Cardinal George Pell of Sydney, Australia, said he had "always hoped" that the impact of the Catechism "would have gone better," in terms of the large number of adults who have continued to be poorly catechized over the past 20 years.

Still, he added, "I think it’s made a very profound contribution in stabilizing the teaching, giving us content we can put in our religious-education programs." The cardinal also praised the YouCat version of the Catechism, published in 2011 and aimed at youth, saying it has been "very useful."

But, as with everything, there are fresh ways the Catechism might be utilized. Cardinal Arinze would like to see a special edition for children in which the teaching is explained in the form of a Q&A. He said he was aware of the Catechism for families, written in this format (, and so believes "it is possible."
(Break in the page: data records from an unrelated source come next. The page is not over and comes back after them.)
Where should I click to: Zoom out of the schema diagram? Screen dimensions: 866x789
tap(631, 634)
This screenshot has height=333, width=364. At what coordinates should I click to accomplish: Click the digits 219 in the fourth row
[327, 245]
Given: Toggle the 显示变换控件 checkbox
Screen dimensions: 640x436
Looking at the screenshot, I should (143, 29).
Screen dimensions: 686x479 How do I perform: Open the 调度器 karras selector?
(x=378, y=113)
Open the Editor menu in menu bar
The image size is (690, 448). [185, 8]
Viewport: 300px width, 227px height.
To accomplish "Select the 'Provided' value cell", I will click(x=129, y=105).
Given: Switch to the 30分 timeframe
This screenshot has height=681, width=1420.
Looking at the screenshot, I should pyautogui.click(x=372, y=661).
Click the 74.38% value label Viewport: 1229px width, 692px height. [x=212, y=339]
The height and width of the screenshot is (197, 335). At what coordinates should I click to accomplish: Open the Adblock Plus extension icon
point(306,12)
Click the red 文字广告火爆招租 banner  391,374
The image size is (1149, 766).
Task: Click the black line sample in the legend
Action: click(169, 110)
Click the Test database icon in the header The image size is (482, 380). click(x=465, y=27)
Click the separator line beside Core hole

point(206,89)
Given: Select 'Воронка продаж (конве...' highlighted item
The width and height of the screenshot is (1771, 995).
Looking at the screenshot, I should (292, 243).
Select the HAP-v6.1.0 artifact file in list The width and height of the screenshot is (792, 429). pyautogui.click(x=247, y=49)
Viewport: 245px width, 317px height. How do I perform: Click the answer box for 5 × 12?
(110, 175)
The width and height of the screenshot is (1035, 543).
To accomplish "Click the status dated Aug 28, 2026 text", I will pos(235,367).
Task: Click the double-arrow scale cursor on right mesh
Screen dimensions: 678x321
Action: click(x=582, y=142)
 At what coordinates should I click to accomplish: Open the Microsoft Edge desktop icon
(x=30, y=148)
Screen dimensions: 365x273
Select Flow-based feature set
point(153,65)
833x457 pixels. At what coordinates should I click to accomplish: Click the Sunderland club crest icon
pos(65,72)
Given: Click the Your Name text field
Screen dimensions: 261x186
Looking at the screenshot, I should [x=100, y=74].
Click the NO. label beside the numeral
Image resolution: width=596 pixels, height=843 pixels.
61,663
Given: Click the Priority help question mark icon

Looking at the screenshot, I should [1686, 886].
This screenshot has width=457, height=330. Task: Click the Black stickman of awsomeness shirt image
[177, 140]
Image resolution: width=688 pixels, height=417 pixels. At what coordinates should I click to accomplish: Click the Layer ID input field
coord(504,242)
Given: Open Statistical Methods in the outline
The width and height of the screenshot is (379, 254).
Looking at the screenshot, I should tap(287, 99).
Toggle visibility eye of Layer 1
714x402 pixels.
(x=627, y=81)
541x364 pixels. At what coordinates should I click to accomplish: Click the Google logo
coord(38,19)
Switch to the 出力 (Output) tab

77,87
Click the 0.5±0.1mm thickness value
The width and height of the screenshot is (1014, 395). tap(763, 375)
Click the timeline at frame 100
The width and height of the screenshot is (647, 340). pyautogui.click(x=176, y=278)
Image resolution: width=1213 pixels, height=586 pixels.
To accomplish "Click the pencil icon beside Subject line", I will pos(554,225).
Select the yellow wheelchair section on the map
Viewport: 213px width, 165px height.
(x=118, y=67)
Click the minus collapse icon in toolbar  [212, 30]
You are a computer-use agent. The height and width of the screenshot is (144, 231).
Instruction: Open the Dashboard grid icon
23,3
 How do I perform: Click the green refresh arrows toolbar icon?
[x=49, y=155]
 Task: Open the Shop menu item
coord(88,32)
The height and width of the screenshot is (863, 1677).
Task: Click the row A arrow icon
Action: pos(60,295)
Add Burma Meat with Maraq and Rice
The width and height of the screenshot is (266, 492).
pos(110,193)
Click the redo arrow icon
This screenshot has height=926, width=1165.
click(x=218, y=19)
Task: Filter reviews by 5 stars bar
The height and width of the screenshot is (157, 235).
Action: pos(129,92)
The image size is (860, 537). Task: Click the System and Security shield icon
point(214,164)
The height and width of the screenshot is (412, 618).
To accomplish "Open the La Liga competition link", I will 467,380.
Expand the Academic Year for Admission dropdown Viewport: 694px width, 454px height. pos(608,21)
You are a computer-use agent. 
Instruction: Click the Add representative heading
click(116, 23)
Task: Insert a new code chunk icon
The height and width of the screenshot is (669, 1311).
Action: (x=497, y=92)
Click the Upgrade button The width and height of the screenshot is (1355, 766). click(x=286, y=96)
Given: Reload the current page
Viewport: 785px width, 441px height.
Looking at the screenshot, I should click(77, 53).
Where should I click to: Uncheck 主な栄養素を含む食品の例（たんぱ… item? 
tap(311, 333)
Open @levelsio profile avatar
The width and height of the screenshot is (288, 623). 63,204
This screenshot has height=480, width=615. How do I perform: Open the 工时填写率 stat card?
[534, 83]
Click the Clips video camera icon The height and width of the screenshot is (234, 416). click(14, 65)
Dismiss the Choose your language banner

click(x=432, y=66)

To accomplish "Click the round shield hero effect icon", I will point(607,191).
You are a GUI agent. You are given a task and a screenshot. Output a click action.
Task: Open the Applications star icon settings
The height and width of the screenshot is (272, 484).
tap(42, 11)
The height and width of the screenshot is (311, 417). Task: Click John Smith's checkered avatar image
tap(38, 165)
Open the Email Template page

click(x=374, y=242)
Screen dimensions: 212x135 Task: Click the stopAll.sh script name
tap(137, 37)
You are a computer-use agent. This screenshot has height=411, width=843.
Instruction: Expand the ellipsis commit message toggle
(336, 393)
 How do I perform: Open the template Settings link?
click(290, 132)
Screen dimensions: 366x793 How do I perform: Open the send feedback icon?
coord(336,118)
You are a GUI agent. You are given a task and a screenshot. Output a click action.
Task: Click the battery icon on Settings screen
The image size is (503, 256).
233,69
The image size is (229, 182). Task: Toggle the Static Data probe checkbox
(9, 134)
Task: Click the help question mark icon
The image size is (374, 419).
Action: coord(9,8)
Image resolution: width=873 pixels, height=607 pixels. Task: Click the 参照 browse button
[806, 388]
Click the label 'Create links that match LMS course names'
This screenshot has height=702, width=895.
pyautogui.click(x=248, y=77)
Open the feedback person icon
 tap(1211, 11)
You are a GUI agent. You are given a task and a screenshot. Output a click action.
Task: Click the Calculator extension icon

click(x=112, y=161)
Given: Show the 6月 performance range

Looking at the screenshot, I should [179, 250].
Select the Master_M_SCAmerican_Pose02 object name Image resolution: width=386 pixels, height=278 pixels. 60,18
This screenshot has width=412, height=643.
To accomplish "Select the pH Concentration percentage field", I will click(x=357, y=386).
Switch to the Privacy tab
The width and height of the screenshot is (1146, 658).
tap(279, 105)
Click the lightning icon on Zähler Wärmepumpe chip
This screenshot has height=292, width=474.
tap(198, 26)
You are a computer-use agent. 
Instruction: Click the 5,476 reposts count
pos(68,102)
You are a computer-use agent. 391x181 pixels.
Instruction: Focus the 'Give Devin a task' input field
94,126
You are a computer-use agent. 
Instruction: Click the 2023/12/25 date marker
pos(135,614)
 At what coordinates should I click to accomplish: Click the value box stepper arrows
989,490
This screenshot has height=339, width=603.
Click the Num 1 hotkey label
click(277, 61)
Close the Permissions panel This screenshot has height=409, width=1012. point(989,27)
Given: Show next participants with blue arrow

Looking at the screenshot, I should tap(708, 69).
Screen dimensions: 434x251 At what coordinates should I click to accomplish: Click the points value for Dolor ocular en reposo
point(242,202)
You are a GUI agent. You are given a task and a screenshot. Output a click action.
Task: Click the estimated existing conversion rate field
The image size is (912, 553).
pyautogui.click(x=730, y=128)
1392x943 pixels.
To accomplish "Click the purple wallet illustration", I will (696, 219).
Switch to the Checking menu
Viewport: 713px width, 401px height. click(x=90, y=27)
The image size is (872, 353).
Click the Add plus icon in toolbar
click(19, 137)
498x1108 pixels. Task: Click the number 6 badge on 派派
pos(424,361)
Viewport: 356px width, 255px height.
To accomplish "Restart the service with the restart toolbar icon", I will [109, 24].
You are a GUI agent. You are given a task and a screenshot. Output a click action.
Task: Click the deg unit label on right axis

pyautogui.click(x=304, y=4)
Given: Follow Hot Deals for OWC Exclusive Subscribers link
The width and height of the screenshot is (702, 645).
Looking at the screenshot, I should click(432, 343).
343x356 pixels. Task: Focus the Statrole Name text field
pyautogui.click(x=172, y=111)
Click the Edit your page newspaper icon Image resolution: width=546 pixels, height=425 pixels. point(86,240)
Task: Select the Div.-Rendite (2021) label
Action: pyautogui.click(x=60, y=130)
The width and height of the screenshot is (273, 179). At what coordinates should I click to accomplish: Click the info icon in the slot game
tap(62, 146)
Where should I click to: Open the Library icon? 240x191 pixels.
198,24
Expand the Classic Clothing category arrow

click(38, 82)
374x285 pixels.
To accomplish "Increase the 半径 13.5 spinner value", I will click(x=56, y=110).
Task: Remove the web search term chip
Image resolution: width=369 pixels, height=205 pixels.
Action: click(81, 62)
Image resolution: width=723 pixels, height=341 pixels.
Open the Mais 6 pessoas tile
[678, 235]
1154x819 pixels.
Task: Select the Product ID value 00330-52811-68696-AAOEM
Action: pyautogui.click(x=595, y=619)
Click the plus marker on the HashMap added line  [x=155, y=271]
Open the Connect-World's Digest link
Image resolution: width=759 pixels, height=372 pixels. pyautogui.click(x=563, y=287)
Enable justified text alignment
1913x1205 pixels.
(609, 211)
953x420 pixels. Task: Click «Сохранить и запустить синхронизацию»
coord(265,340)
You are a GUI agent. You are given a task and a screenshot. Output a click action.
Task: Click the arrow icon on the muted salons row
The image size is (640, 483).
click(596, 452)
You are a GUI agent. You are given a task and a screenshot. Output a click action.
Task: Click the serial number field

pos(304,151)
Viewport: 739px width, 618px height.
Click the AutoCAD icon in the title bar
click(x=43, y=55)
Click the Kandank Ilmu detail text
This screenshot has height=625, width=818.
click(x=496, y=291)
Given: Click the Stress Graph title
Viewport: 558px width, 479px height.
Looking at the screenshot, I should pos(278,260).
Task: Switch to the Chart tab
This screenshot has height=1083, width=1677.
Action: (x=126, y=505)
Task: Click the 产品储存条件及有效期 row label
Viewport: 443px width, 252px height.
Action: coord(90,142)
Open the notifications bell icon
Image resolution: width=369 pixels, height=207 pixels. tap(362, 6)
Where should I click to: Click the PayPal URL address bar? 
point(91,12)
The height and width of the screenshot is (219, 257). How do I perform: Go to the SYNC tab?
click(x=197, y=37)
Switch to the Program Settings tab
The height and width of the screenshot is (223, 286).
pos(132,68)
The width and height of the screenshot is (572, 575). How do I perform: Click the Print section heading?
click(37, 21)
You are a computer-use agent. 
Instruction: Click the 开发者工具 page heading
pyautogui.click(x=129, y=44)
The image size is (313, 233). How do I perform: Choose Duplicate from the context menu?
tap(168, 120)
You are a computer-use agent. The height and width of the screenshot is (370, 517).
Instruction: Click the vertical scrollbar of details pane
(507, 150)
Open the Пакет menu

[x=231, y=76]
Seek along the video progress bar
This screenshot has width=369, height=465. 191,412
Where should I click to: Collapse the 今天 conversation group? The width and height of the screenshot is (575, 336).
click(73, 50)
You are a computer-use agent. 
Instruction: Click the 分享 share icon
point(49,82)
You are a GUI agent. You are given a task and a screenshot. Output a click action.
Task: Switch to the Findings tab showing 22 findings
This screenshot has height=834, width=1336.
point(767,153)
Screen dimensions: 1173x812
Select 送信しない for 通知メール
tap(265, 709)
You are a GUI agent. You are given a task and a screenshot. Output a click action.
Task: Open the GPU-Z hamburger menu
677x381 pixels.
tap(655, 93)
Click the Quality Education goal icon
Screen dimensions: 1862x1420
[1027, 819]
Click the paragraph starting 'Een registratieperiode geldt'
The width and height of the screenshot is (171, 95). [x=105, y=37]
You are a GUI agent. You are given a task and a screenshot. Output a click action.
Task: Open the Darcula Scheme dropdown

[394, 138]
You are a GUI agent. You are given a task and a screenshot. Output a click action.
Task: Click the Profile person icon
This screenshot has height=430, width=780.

The only change Constant recommends would be to publicize the Catechism "from an apologetics point of view" — for example, listing "paragraphs one can turn to when attempting to defend particular topics of Catholic teaching," maybe even "color-coding" them.

During this Year of Faith, Cardinal Arinze echoed Pope Benedict by calling on the faithful to spend time deeply reflecting on the teachings of the Catechism.

"What we should do is digest it," he said, "and make it part of ourselves."